* **EXERCISE DESCRIPTION**: Please lay out everything in the records from the line containing "You are a computer-use agent. Image resolution: width=1448" down to the line containing "will click(441, 67).", both included, as a Markdown table with a Row column numbering each line and a Line column holding its text. Skip blank lines.

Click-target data
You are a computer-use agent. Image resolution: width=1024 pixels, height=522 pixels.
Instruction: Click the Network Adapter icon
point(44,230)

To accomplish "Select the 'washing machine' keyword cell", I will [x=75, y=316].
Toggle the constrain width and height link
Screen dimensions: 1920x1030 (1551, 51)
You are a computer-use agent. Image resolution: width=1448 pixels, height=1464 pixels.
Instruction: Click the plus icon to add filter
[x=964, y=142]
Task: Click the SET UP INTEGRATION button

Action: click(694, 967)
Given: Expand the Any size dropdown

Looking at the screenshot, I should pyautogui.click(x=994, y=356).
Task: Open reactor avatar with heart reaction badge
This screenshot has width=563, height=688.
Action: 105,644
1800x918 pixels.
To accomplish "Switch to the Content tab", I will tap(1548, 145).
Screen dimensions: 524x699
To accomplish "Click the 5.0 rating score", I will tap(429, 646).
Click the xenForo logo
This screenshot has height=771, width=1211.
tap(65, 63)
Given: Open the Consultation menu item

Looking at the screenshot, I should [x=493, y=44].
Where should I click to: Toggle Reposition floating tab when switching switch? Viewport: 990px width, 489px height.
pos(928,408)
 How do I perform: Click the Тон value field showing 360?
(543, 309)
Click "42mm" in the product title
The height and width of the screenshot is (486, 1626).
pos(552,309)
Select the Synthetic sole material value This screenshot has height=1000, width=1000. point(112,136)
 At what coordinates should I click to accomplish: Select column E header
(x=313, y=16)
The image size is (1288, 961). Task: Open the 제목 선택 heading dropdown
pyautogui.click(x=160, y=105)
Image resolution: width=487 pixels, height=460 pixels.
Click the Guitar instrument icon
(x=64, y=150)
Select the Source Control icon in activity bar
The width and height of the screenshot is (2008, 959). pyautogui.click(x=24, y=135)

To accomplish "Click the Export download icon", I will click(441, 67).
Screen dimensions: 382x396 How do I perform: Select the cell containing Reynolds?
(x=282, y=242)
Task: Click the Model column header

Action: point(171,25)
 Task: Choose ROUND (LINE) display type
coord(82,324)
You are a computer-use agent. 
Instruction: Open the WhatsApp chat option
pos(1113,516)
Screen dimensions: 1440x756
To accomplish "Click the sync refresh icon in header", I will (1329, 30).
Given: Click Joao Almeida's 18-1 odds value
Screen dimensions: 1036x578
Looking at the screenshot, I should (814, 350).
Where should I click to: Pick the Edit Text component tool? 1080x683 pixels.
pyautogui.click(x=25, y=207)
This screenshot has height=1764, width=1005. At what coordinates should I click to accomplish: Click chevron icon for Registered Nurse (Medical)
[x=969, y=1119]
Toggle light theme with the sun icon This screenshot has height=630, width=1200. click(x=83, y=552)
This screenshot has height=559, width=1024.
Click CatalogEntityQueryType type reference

* **SOLUTION TO THIS EXERCISE**:
| Row | Line |
|---|---|
| 1 | You are a computer-use agent. Image resolution: width=1448 pixels, height=1464 pixels. |
| 2 | Instruction: Click the plus icon to add filter |
| 3 | [x=964, y=142] |
| 4 | Task: Click the SET UP INTEGRATION button |
| 5 | Action: click(694, 967) |
| 6 | Given: Expand the Any size dropdown |
| 7 | Looking at the screenshot, I should pyautogui.click(x=994, y=356). |
| 8 | Task: Open reactor avatar with heart reaction badge |
| 9 | This screenshot has width=563, height=688. |
| 10 | Action: 105,644 |
| 11 | 1800x918 pixels. |
| 12 | To accomplish "Switch to the Content tab", I will tap(1548, 145). |
| 13 | Screen dimensions: 524x699 |
| 14 | To accomplish "Click the 5.0 rating score", I will tap(429, 646). |
| 15 | Click the xenForo logo |
| 16 | This screenshot has height=771, width=1211. |
| 17 | tap(65, 63) |
| 18 | Given: Open the Consultation menu item |
| 19 | Looking at the screenshot, I should [x=493, y=44]. |
| 20 | Where should I click to: Toggle Reposition floating tab when switching switch? Viewport: 990px width, 489px height. |
| 21 | pos(928,408) |
| 22 |  How do I perform: Click the Тон value field showing 360? |
| 23 | (543, 309) |
| 24 | Click "42mm" in the product title |
| 25 | The height and width of the screenshot is (486, 1626). |
| 26 | pos(552,309) |
| 27 | Select the Synthetic sole material value This screenshot has height=1000, width=1000. point(112,136) |
| 28 |  At what coordinates should I click to accomplish: Select column E header |
| 29 | (x=313, y=16) |
| 30 | The image size is (1288, 961). Task: Open the 제목 선택 heading dropdown |
| 31 | pyautogui.click(x=160, y=105) |
| 32 | Image resolution: width=487 pixels, height=460 pixels. |
| 33 | Click the Guitar instrument icon |
| 34 | (x=64, y=150) |
| 35 | Select the Source Control icon in activity bar |
| 36 | The width and height of the screenshot is (2008, 959). pyautogui.click(x=24, y=135) |
| 37 | To accomplish "Click the Export download icon", I will click(441, 67). |